Conselho Federal da OAB discute participação de advogados estrangeiros no Brasil
O conselheiro federal da Ordem dos Advogados do Brasil (OAB) pela Bahia, Marcelo Cintra Zarif, será relator da proposição que trata que trata sobre os limites éticos da cooperação e associação entre sociedades de consultores estrangeiros e sociedades brasileiras de advogados na sessão plenária do Conselho Federal da OAB desta segunda-feira (22). A reunião será conduzida pelo presidente da Ordem, Ophir Cavalcante e contará com a participação dos 81 conselheiros da OAB, além de sua diretoria nacional e os membros honorários vitalícios da entidade. Ainda está na pauta a analise de outros 47 processos.

O relator apresentará pareceres de juristas renomados sobre o tema para embasar a discussão do tema. Além disso, serão discutidos também os resultados da audiência pública realizada em maio deste ano pelo Conselho Federal que discutiu a atuação de advogados estrangeiros no Brasil. Na época, o ex-conselheiro federal da OAB, Sérgio Ferraz, que participou da Comissão criadora do Provimento 91/2000 – que disciplina o exercício da atividade de consultores e sociedades de consultores em direito estrangeiro no país –, afirmou que desde 2000, a afluência de grandes bancas de advocacia estrangeira atuar no país já era grande.

Ainda foi defendido na audiência, pelo vice-presidente do Conselho Geral da Advocacia Espanhola, Joaquim Garcia-Romanillos, o aprofundamento das relações e acordos entre sociedades de advogados espanholas e brasileiras. Para Romanillos, é preciso respeitar o princípio da reserva da habilitação. O então presidente da Federação Interamericana de Advogados (FIA), André de Almeida, afirmou que os advogados brasileiros não perderão seu protagonismo, mesmo com um possível reajuste do mercado.

O tema ainda gera controvérsias.

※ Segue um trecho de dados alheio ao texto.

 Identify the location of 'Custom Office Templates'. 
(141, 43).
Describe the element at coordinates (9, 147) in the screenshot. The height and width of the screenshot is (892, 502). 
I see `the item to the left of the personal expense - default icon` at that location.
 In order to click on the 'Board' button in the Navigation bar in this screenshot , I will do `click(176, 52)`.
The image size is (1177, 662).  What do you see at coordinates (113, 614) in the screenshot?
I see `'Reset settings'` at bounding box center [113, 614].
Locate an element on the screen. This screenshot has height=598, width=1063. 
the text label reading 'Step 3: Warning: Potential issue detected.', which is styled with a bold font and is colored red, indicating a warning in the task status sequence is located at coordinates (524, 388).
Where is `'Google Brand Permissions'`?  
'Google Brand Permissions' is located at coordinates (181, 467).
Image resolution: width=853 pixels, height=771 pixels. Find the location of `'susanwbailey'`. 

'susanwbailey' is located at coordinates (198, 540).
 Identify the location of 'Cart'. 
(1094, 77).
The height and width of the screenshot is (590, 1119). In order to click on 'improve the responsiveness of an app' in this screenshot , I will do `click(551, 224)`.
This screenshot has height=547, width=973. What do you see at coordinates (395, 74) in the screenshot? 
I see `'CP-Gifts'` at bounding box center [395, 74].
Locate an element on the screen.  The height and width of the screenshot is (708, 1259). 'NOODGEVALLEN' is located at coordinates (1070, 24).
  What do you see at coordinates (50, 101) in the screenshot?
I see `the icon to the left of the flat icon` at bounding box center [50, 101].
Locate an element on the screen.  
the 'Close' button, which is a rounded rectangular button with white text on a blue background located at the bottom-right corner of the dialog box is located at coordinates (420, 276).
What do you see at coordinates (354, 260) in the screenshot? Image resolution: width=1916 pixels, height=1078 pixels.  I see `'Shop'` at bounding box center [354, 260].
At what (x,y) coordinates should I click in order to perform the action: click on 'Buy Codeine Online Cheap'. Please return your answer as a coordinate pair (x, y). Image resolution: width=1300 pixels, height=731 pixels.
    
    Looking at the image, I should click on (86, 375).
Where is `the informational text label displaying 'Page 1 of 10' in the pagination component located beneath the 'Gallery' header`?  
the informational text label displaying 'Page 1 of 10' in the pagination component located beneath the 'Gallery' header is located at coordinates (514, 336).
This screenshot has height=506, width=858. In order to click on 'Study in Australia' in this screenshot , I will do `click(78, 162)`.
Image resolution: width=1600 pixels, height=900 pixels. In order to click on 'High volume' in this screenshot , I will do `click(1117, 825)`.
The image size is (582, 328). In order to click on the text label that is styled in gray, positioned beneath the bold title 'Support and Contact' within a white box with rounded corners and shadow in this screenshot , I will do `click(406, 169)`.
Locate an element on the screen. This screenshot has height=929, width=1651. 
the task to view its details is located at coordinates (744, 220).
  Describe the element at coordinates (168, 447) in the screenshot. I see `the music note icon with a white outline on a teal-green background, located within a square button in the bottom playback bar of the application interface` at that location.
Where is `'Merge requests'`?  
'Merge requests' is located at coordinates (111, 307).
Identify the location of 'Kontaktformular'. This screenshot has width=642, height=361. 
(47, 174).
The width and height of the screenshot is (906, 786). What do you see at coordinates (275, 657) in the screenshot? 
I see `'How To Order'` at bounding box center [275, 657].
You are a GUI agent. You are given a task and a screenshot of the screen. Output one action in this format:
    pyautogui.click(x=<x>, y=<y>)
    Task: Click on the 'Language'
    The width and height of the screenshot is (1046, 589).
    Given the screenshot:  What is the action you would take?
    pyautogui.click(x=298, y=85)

O Sindicato das Sociedades de Advogados dos Estados de São Paulo e Rio de Janeiro condenam a extensão das associações estrangeiras à atuação no Brasil, por não haver reciprocidade entre as partes. Para Augusto Aras, membro da Comissão Nacional de Direitos Difusos e Coletivos da OAB Nacional, é preciso preservar a independência e a autonomia dos advogados. Cezar Britto, presidente da Comissão de Relações Internacionais da OAB, acredita que o Provimento 91 atende a demanda da advocacia no que se refere à consultoria.